Para agravar a fragilidade educacional nessa área do saber, algumas entidades de ensino superior (IES) terminam por “chancelar”, inadequadamente, cursos de baixíssima qualidade, concedendo aos alunos inadvertidos o título de “pós-graduação em Acupuntura”. A lógica da conduta dessas IES é auferir lucros, abdicando de sua responsabilidade acadêmica. Curiosamente, algumas delas se aventuram em promover tais cursos, porém sem corpo docente competente e sem infraestrutura ambulatorial para o treinamento clínico. O resultado é de se esperar: profissionais “pós-graduados” em Acupuntura sem nenhuma competência para o exercício profissional.

O mercado de trabalho na área da Acupuntura e MTC, no Brasil, estará em pouco tempo corrompido se nada for feito para informar aos interessados em estudar Acupuntura de que a mesma, enquanto recurso terapêutico da Medicina Tradicional Chinesa (MTC), é parte integrante e indissociável do sistema tradicional de saúde do Extremo-Oriente, remontando há milhares de anos de experiência e sabedoria. Alicerçada em uma rica doutrina clássica da cultura oriental, a Acupuntura é fundamentada em valores essencialmente humanistas, e não apenas tecnicistas.

A Acupuntura no mundo ocidental está sofrendo um processo de espoliação de conteúdo, de práticas e de conhecimentos, um verdadeiro esbulho cultural, uma distorção de seus princípios e de seus objetivos. Não é factível falsear ou “adequar” uma legítima tradição da cultura oriental unicamente para satisfazer interesses ou necessidades de segmentos absolutamente divergentes e em dissonância e desarmonia com a essência da mesma.

Dessa forma, está a ocorrer no Brasil uma deformação da Acupuntura enquanto racionalidade da MTC. Essa terapia milenar é reconhecida mundialmente pela Organização Mundial da Saúde (OMS) há várias décadas e se encontra regulamentada em diversos países desenvolvidos, porém, no Brasil, ainda se discute a sua validade como ciência ou profissão.

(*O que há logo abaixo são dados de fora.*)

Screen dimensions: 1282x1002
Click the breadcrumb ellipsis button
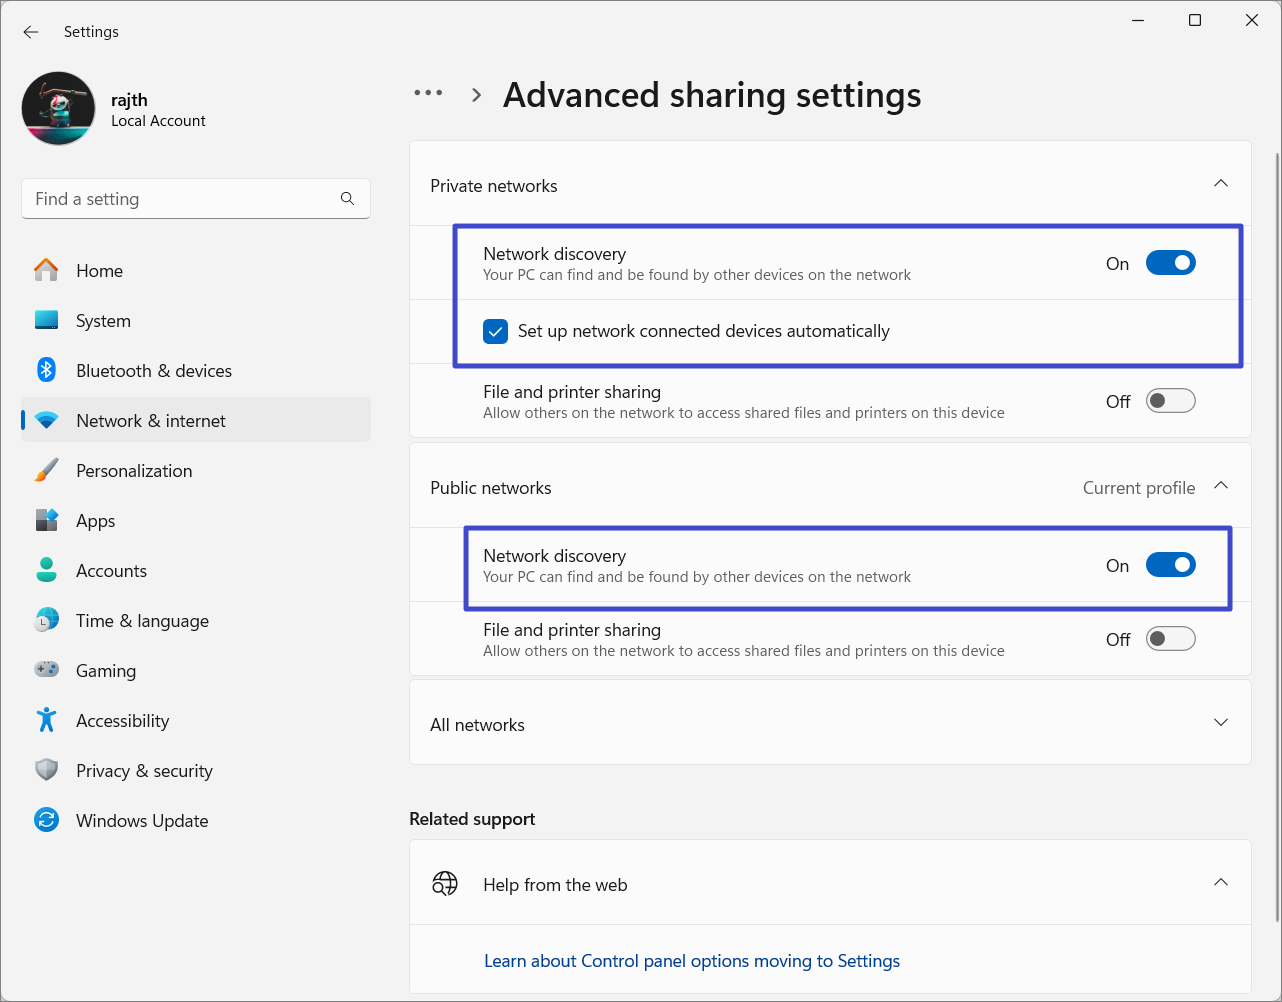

As diretrizes da Organização Mundial da Saúde (OMS) relativas ao Treinamento Básico e Segurança em Acupuntura tem preconizado uma programação acadêmica de estudos teóricos e práticos para a formação em Acupuntura no intuito de garantir a competência razoável nesse campo do saber. A verdade é que as instituições de ensino no Brasil não atendem as recomendações da OMS.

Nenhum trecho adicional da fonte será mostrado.